▶ **WORK INSTRUCTION**
Your output is to consist only of the line containing "The height and width of the screenshot is (243, 554)." and the lines after it, through the end of the data, reproduced exactly.

▶ **LISTED RECORDS**

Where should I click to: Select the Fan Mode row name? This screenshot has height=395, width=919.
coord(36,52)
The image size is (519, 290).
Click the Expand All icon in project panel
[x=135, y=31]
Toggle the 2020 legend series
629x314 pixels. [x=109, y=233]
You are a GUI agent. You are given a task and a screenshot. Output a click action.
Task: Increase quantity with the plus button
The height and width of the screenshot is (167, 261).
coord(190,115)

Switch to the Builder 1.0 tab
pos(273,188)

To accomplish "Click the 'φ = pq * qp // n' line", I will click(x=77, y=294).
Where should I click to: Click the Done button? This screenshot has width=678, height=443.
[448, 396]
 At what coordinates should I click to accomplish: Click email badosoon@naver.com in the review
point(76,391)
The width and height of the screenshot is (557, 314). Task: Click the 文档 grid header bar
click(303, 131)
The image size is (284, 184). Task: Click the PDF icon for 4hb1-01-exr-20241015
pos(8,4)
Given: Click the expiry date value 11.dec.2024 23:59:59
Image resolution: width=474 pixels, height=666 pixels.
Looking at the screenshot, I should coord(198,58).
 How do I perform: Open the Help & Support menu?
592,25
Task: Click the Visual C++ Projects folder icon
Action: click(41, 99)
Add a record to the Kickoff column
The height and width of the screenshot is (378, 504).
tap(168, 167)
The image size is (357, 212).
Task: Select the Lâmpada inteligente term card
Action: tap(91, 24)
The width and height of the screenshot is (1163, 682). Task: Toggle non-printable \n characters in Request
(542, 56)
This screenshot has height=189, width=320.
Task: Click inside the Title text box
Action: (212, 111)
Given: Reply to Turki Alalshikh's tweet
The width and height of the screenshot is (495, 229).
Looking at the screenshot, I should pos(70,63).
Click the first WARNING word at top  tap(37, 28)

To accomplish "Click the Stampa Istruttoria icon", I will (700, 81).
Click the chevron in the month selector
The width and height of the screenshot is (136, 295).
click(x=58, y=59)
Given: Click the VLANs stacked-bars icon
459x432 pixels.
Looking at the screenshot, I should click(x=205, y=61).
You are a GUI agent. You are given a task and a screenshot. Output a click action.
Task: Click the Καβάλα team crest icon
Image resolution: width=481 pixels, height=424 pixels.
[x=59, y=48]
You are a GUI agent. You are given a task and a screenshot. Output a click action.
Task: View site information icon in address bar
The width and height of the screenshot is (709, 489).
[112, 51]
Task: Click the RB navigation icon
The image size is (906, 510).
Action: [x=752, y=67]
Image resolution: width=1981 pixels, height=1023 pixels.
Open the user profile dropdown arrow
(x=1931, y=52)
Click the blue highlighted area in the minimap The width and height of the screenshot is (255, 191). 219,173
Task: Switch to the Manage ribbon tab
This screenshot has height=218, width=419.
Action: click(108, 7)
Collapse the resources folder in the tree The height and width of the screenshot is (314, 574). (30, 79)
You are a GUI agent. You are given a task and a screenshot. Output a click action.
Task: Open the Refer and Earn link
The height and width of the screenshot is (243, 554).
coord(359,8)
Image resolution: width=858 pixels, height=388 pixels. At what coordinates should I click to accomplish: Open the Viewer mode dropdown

▶ **EXERCISE SOLUTION**
The height and width of the screenshot is (243, 554).
coord(359,8)
Image resolution: width=858 pixels, height=388 pixels. At what coordinates should I click to accomplish: Open the Viewer mode dropdown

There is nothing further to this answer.